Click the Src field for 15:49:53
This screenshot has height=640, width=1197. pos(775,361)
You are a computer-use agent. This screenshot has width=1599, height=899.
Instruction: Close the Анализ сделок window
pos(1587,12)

........

# [WORK REQUIRED]
All of the data must be set down again exactly.

# [RESPONSE TO THE EXERCISE]
Click the Src field for 15:49:53
This screenshot has height=640, width=1197. pos(775,361)
You are a computer-use agent. This screenshot has width=1599, height=899.
Instruction: Close the Анализ сделок window
pos(1587,12)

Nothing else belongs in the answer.